### Try it:
Examine each line of the data, and copy the ones containing "screenshot".

───

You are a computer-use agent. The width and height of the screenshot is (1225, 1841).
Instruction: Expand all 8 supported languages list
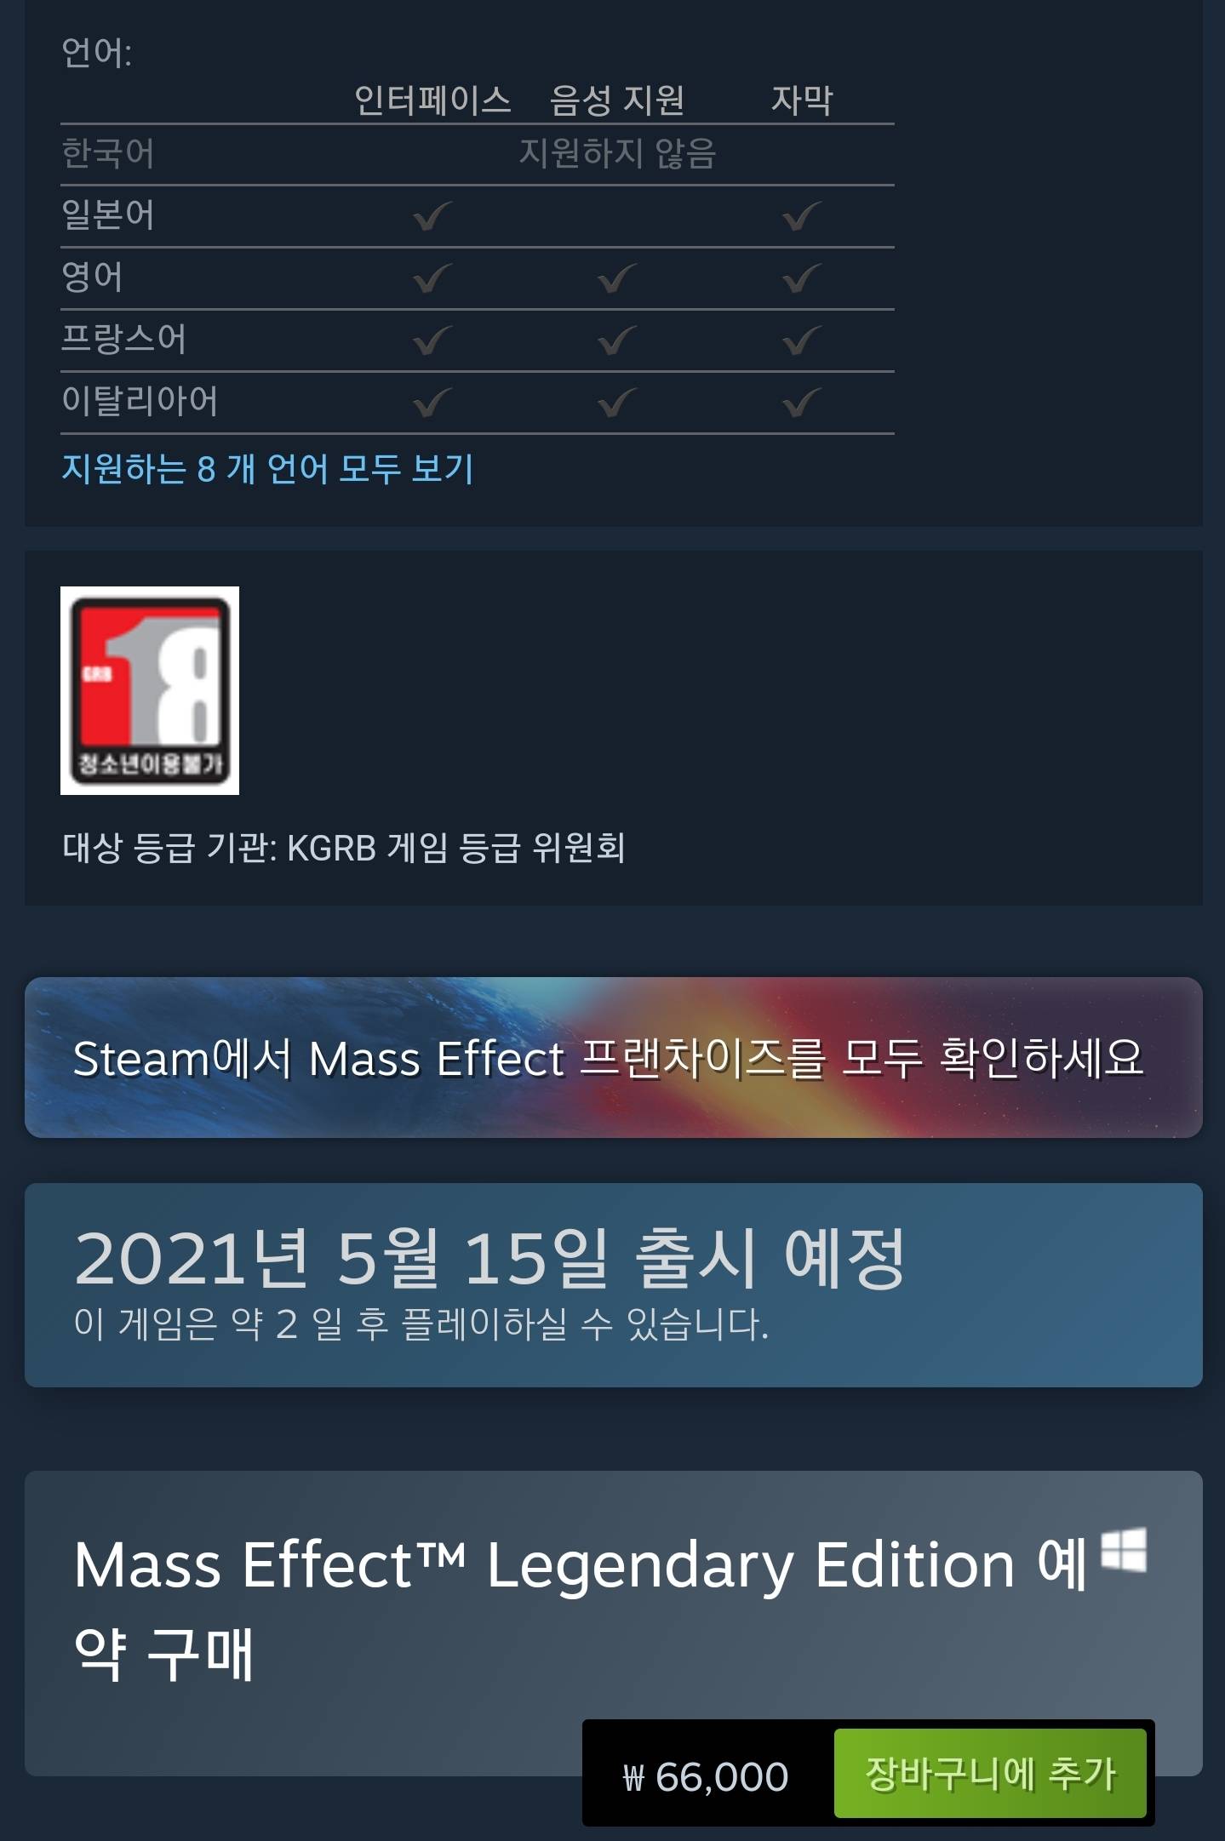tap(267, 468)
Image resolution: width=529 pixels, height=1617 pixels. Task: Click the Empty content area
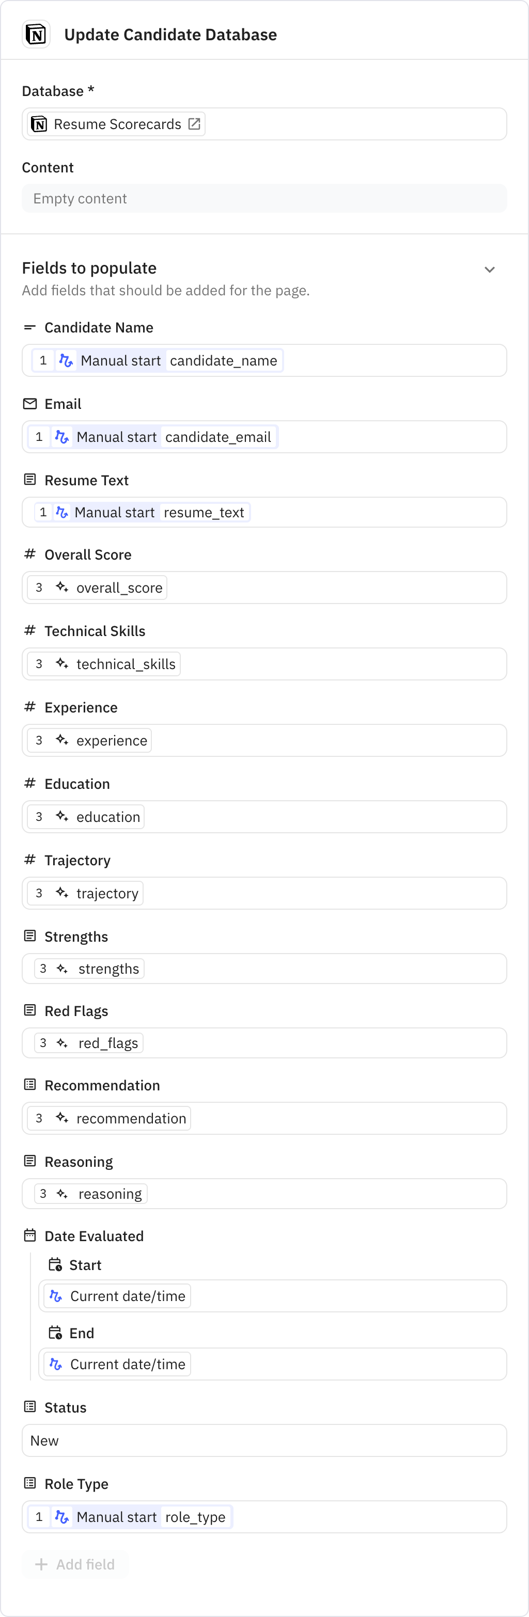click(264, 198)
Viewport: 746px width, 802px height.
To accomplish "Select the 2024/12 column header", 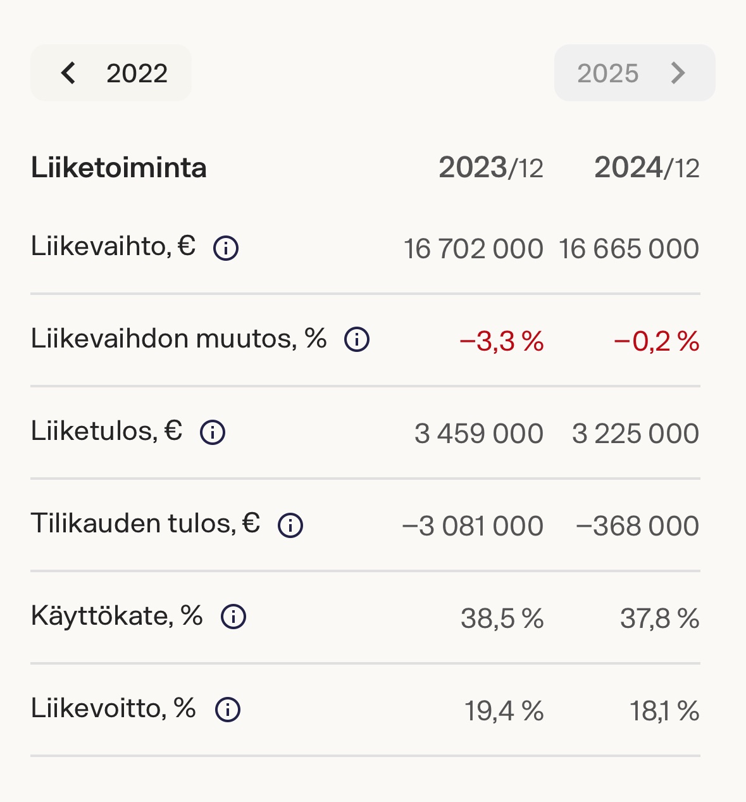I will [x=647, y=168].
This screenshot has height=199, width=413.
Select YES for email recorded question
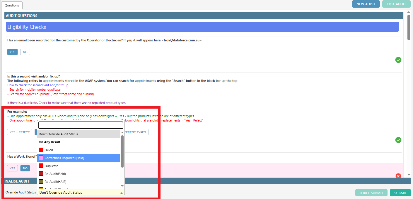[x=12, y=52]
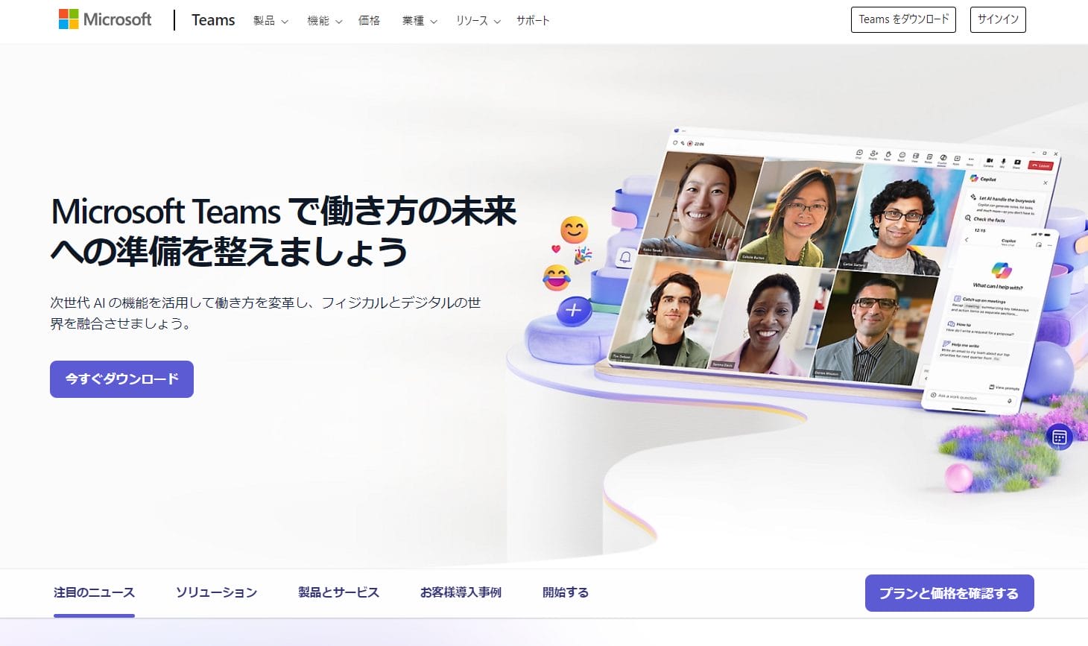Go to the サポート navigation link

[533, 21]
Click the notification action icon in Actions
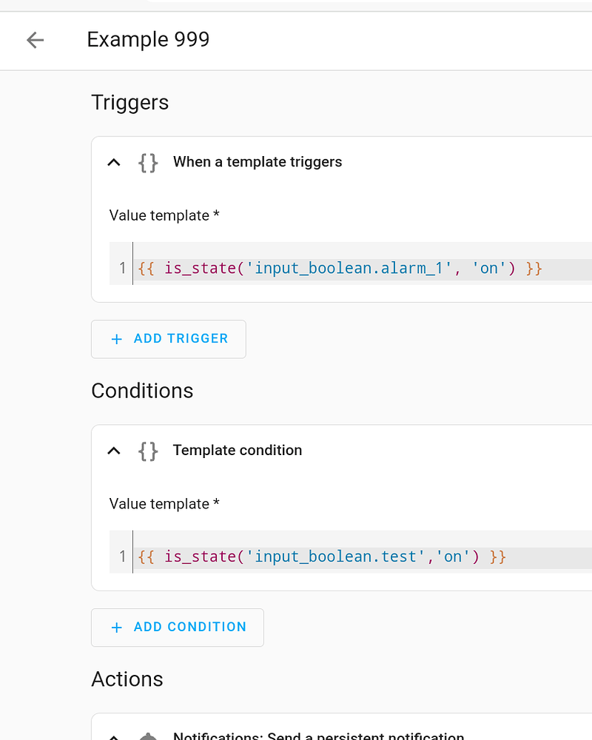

───

### Exercise output:
You are a computer-use agent. The width and height of the screenshot is (1225, 1841).
This screenshot has height=199, width=413.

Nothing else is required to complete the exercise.